The LEI presents a significant opportunity to help close the current trade financing gap and support more SMEs to engage in international and domestic trade. NMB Bank Limited saw that potential, which drew them to the Validation Agent role, supporting its key objectives to create a market leading proposition for its SME client base, foster greater financial inclusion in the region and support the growth and formalization of the Zimbabwean economy.
How could this LEI initiative improve domestic and international trade out of Zimbabwe?
Most Zimbabwean SMEs rely on an international supply of raw materials. At least 80% of our SME customers engage with international suppliers on a regular basis. Currently, however, if an SME in Zimbabwe completes a telegraphic transfer to a supplier based in Europe, the correspondent bank will have to validate the identity of the Zimbabwean business and, without an established form of legal identity, this process can take up to a month.
The LEI initiative will help by building trust in both the global financial ecosystem and in key supplier relationships. Using an LEI can significantly reduce the time correspondent banks take to validate the identity of the SME, ensuring that they can quickly access key supplies without building up excessive interest on local currency loans which, for SMEs in Zimbabwe, range from 40 per cent to 60 per cent per annum depending on the financial institution.
The benefits of the LEI also apply to Zimbabwean exports. By obtaining an LEI, SMEs can increase their international visibility and credibility with new overseas clients. All buyers must screen new suppliers to validate that they are who they say they are. With an LEI, this process will be faster and simpler than ever before. This will help to create new opportunities for our exporters, enabling them to foster new markets and grow domestic and international trade.
How is the LEI initiative helping NMB Bank compete and/or differentiate itself in the financial services marketplace?
One of the principal benefits of being a Validation Agent is that NMB Bank is now able to offer an entirely new service to our SME clients which allows them to save significant time when partaking in international transactions and opens opportunities to access trade finance, something which none of our competitors can offer currently. Addressing these key pain points will help us grow our client base and deliver an attractive proposition to SME customers.
From a compliance perspective, becoming a Validation Agent meant NMB Bank also had to undertake a comprehensive training program to get us up to speed with GLEIF’s regulatory standards. This has allowed us to realign our internal processes with an international standard of best practice. We can now set the standard for due diligence processes in the region.
By supporting SMEs as part of the Validation Agent role, NMB Bank is also actively supporting the Reserve Bank of Zimbabwe’s National Financial Inclusion strategy, which aims to increase financial and economic inclusivity in the country.
What long-term potential do you see in the LEI initiative, both for banks and SMEs in Zimbabwe?
Zimbabwe, like many African countries, has a sizeable ‘informal economy’. It is estimated that around 80.8% of those employed in sub-Saharan Africa work within the informal sector.

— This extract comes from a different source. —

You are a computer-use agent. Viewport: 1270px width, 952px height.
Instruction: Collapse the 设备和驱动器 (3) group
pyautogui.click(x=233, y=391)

Unfortunately, this means businesses operating in this sector lack the credentials necessary to grow and often find themselves losing money when undertaking cross-border transactions. In the long term, we can see the LEI helping to formalize our economy. With a globally standardized identifier, our businesses can prove their legitimacy and engage in regulated trade, leading to the generation of more money for the businesses and their employees.
We also believe that the LEI will have long term impacts on access to trade finance. SMEs currently struggle to access finance as they are perceived as ‘too risky’ by international lenders. As a result, the current trade finance gap in African stands at $81 billion. When we apply for credit lines for our SME clients with an LEI, the screening process undertaken by the Development Finance Institutions to identify the applicant will be much simpler, meaning SMEs can access more trade finance, faster than ever before. This will also allow many businesses to be freed from the control of loan sharks as more legitimate lines of credit become available to them.

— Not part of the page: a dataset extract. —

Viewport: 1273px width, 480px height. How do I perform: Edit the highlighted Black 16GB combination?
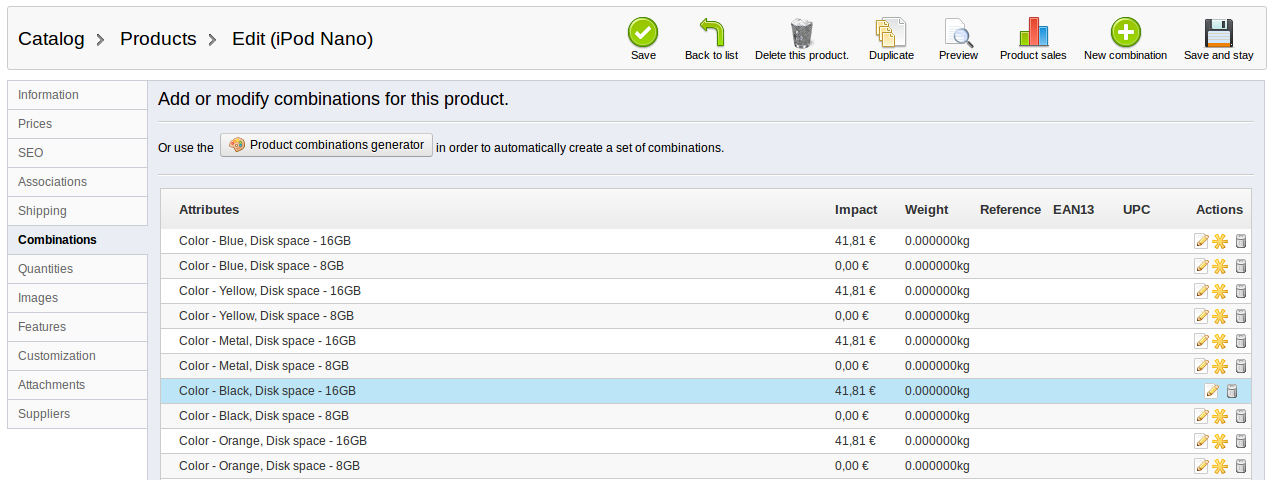point(1212,391)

For banks, in particular, the LEI initiative will help to streamline onboarding processes. By adopting the role of Validation Agent, banks can provide a faster and more efficient experience for new clients by handling the LEI issuance process internally. Banks will also benefit from a simplified approach to establishing automated beneficial ownership systems, in line with Zimbabwe’s national project to do so. This means the initiative will contribute significantly to supporting Anti-Money Laundering and Counter-Financing of Terrorism.
What kind of change in Zimbabwe would you like to see result from broad LEI adoption among SMEs?

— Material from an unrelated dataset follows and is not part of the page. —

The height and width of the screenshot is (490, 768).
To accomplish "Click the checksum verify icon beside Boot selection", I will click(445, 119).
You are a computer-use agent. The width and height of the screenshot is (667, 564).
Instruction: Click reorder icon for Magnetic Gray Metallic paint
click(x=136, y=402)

Overall, we want to see accelerated financial inclusion in line with Zimbabwe’s National Inclusion Strategy. Broad adoption of the LEI is a big step towards achieving this.
The formalization of Zimbabwe’s economy as a result of LEI adoption will not only benefit banks and SMEs, but the entire population. At an international level, a formal economy means more taxes are paid, which, in turn, means our government can invest more into key infrastructure projects to support the growth of the nation, improving the standard of living for all.
We’d also like to see a change in the perception of Zimbabwe in international markets. Our national mantra is ‘open for business’. We want to be seen in this way. Currently, we are seen as a risky market in the eyes of international lenders, banks and suppliers. The LEI presents an opportunity to help us overturn this perception. If the world knows who you are, the opportunities will flow in.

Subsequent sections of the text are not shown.